2番目が死別においてどんな経験をすることになるか、そういう予測です。
それから、3番目、残された人に特に必要となること。その残された人というのが、子を亡くした親、子どもたち、それから若い人、また高齢者、イギリスなので同性愛者というのもあります、これは権利を保障されているかどうかということです。それから、障がい者に対してです。
それから、4番目が友人や同僚にできることということにも、このガイドには言及をされています。
今、この事例を申し上げたのは、何かといいますと、一番困られるのは、何をしていいかわからない、どういう手続をとったらいいかわからないし、そういう気にもなれないということがまず最初に起こってくると思うんです。
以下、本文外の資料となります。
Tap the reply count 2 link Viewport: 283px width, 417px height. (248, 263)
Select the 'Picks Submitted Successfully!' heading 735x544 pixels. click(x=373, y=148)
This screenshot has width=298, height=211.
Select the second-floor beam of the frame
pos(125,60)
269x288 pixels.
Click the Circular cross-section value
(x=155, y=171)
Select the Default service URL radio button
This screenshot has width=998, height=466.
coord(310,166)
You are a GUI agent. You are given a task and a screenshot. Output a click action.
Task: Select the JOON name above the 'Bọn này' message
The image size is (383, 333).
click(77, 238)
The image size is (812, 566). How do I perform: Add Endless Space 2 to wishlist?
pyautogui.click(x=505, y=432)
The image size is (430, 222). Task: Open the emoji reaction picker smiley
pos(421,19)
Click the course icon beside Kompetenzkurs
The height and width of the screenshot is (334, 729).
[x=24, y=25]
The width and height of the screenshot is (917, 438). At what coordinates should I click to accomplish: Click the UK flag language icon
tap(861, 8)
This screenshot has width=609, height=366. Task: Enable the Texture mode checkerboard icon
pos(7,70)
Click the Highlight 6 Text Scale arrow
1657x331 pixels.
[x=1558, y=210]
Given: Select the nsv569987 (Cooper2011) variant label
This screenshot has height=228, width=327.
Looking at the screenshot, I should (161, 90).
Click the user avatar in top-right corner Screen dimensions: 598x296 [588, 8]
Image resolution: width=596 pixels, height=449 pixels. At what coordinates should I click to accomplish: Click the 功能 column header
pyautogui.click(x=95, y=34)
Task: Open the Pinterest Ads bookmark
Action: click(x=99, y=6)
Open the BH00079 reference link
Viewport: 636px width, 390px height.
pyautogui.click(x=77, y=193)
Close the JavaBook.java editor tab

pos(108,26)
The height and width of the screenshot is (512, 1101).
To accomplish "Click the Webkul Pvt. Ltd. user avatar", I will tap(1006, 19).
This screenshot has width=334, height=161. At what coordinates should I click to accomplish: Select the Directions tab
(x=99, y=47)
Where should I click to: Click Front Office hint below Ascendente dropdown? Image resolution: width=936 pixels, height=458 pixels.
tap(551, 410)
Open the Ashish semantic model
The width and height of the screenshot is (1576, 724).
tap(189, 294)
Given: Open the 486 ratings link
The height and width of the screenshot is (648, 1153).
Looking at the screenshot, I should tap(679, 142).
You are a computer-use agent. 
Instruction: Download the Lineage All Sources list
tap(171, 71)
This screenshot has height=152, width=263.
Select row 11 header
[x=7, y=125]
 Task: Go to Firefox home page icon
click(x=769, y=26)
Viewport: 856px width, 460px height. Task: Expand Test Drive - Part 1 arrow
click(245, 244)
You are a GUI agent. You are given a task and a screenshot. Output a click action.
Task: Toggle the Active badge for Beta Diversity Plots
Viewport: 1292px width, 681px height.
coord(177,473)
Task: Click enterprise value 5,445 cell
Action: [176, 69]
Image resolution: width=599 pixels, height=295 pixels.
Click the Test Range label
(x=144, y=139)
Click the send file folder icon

これは自死に限らず、突然愛する人を亡くされた方にとっては、もう本当、心の準備なんてまずできていませんから、頭の中は混乱する。何をどうしていいか全くわからない、真っ白な状態で、何をする気にもなれないというふうになっておられる方がほとんどだと思うんですね。
このときに、できればやっぱりワンストップサービス的なものがあれば、本当にいいなというふうに思うんですけれども、いろいろなところでシンポジウムが開かれているんですが、そのシンポジウムの報告をずっと取り寄せて読んでいましたけれども、自助グループの主催者の方たちがパネラーになってお話をされている中で、やっぱり行政は行政にしかできないことをしてもらったらいいんだということをすごくおっしゃっていました。
だから、例えば、自助グループを立ち上げるときに少し手伝ってもらうとか、それから、今言ったような行政手続どうしたらいいのだということをお話ししてほしいということをおっしゃっていました。
それは長崎県とか、先行事例がございますので、また担当者の方にお渡ししたいと思います。しっかりと、今、何をしていったらいいのかということをきちんと表にあらわして、出ているものが、実際に長崎県ではつくっておられるんですね。こういうのを参考にして、また、検討していっていただけたらありがたいと思います。
最後になりますが、日本の社会では宗教的な背景もあり、自死は中途の挫折、敗北の結果と考えられてきました。だから、自死遺族に特化した集まりでないと、自死遺族の悲しみが話し合えないこと自体が問題なのです。
しかし、亡くなった彼らは全生涯を生き切るまで死ぬほど苦しんだ経済や生活、健康、家庭などの問題に対し、改善に向け、懸命に努力し、闘い続け、周囲の人を思いやって迷惑をかけまいと死を選びました。
亡くなった方の尊厳を奪うことなく、御遺族にとって実際の問題を乗り越えるとき、最も頼りになる宝塚市とならんことを願って私の質問を終わります。